The system is accessible function passing by a sort ordering that equates all sorts.

We start by computing the following initial DP problem:

  P1. (1) append#(cons(X, Y), U) => append#(Y, U)
      (2) shuffle#(cons(X, Y)) => reverse#(Y)
      (3) shuffle#(cons(X, Y)) => shuffle#(reverse(Y))
      (4) mirror#(cons(X, Y)) => mirror#(Y)
      (5) mirror#(cons(X, Y)) => append#(cons(X, mirror(Y)), cons(X, nil))
      (6) map#(H, cons(X, Y)) => map#(H, Y)

***** We apply the Graph Processor on P1.

Considering the 4 SCCs, this DP problem is split into the following new problems.

  P2. (1) append#(cons(X, Y), U) => append#(Y, U)

  P3. (1) shuffle#(cons(X, Y)) => shuffle#(reverse(Y))

  P4. (1) mirror#(cons(X, Y)) => mirror#(Y)

  P5. (1) map#(H, cons(X, Y)) => map#(H, Y)

***** We apply the Subterm Criterion Processor on P2.

We use the following projection function:

  nu(append#) = 1

We thus have:

  (1) cons(X, Y) |>| Y

All DPs are strictly oriented, and may be removed.  Hence, this DP problem is finite.

***** We apply the horpo Processor on P3.

Constrained HORPO yields:

  shuffle#(cons(X, Y)) (>) shuffle#(reverse(Y))
  append(nil, U) (>=) U
  append(cons(X, Y), U) (>=) cons(X, append(Y, U))
  reverse(nil) (>=) nil
  shuffle(nil) (>=) nil
  shuffle(cons(X, Y)) (>=) cons(X, shuffle(reverse(Y)))
  mirror(nil) (>=) nil
  mirror(cons(X, Y)) (>=) append(cons(X, mirror(Y)), cons(X, nil))
  map(H, nil) (>=) nil
  map(H, cons(X, Y)) (>=) cons(H(X), map(H, Y))

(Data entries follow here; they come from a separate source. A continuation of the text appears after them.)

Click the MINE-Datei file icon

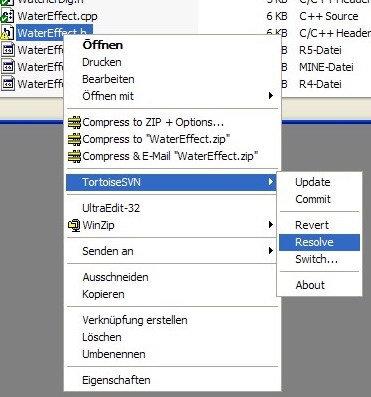(x=8, y=67)
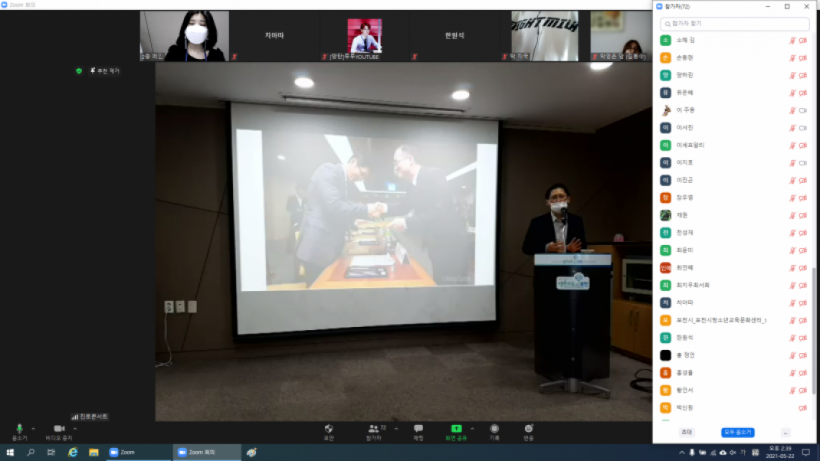The image size is (820, 461).
Task: Toggle the Participants panel icon
Action: 374,429
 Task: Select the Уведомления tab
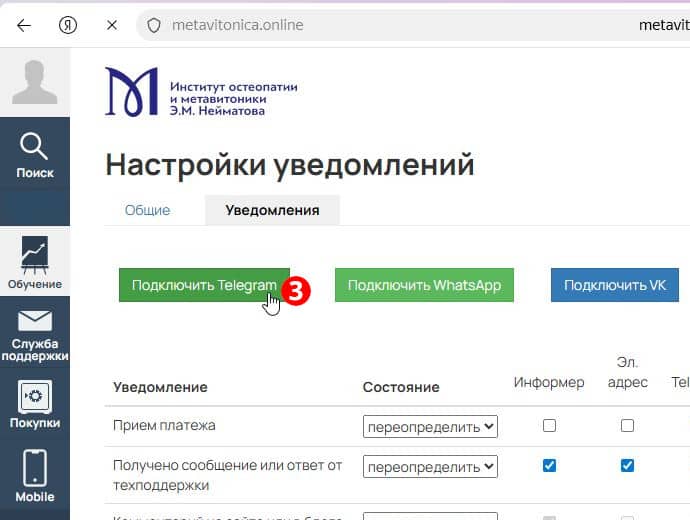click(x=272, y=210)

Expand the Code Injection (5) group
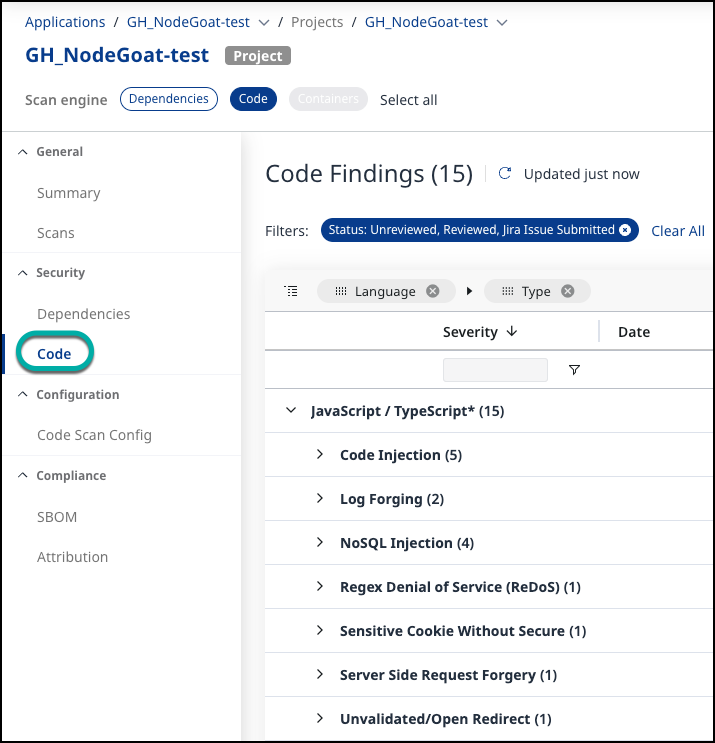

We do this using the following settings:

* Precedence and status (for non-mentioned symbols the precedence is irrelevant and the status is Lex):

  cons               (status: Lex)   >
  reverse = shuffle  (status: Lex)   >
  map                (status: Lex)   >
  nil                (status: Lex)   >
  shuffle#           (status: Lex)   >
  mirror             (status: Lex)   >
  append             (status: Mul_2)

* Well-founded theory orderings:

  [>]_{Bool} = {(true,false)}
  [>]_{Int}  = {(x,y) | x < 1000 /\ x < y }

* Filter:

  cons    disregards argument(s) 1 2 
  map     disregards argument(s) 1 
  reverse disregards argument(s) 1 

All dependency pairs were removed.

***** We apply the Subterm Criterion Processor on P4.

We use the following projection function:

  nu(mirror#) = 1

We thus have:

  (1) cons(X, Y) |>| Y

All DPs are strictly oriented, and may be removed.  Hence, this DP problem is finite.

***** We apply the Subterm Criterion Processor on P5.

We use the following projection function:

  nu(map#) = 2

We thus have:

  (1) cons(X, Y) |>| Y

All DPs are strictly oriented, and may be removed.  Hence, this DP problem is finite.